When I got up this morning I figured I would poke around the VMware site…I am a smart guy, have previewed my share of Microsoft Licensing documents before passing them up to our experts for review and I was surprised to find a listing of 112 Licenses listed on their “Export Control List” and when I peeled back the layer to look at pricing…well I could start to see where my customers were getting a little more than a little frustrated.
With prices that run the full gambit but all limited to the number of Processors and vRAM that is assigned to the Virtual Instance…I was getting a feeling that Microsoft is really onto a great thing bundling their HyperV into Windows Server 2008…but what about those countless Linux Servers out there that are running the baseline…well don’t forget about the Citrix, Ubuntu, Red Hat and Oracle offerings.
The writing is on the wall in 2012. Customers in this world of rapidly evolving Technology want something about the process to be simple.

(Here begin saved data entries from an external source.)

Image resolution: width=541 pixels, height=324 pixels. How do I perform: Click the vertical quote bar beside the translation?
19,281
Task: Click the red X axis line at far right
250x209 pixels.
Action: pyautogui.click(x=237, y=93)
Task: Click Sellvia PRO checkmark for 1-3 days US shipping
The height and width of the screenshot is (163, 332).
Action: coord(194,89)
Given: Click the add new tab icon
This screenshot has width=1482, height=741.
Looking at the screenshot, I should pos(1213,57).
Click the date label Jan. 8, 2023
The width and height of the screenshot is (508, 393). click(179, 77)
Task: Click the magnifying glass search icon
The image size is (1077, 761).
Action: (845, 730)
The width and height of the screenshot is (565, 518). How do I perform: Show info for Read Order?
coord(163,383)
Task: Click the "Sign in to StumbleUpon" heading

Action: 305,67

That was one of the core strengths that put VMware on the map and made it the success it is today…heed the warnings…make it easy to buy and you will remain the king…fail to do so and well…make it harder to compete. Just a few years ago there was really only 2 players in the Virtual Server market but that space is quickly becoming crowded.
Having been on the outside looking in at the world of IT now for nearly 4 years, the rapid transition to the new global model of Virtualize EVERYTHING is still interesting to me…the licensing model itself points to a NET ZERO savings in the consolidation realm for many Smaller IT Shops so why would they look to VMware other than it being a “Name Brand” that has a track record of being a rock solid core…if you are looking to turn computing on its ear…why wouldn’t you go for Microsoft, or one of the Linux alternatives that are integrated into the Host OS???
Well that is my two cents and an observation that customers of the “Virtual King” are lining up at the exit…hopefully they can come up with a compelling reason to have people stick around for the second act.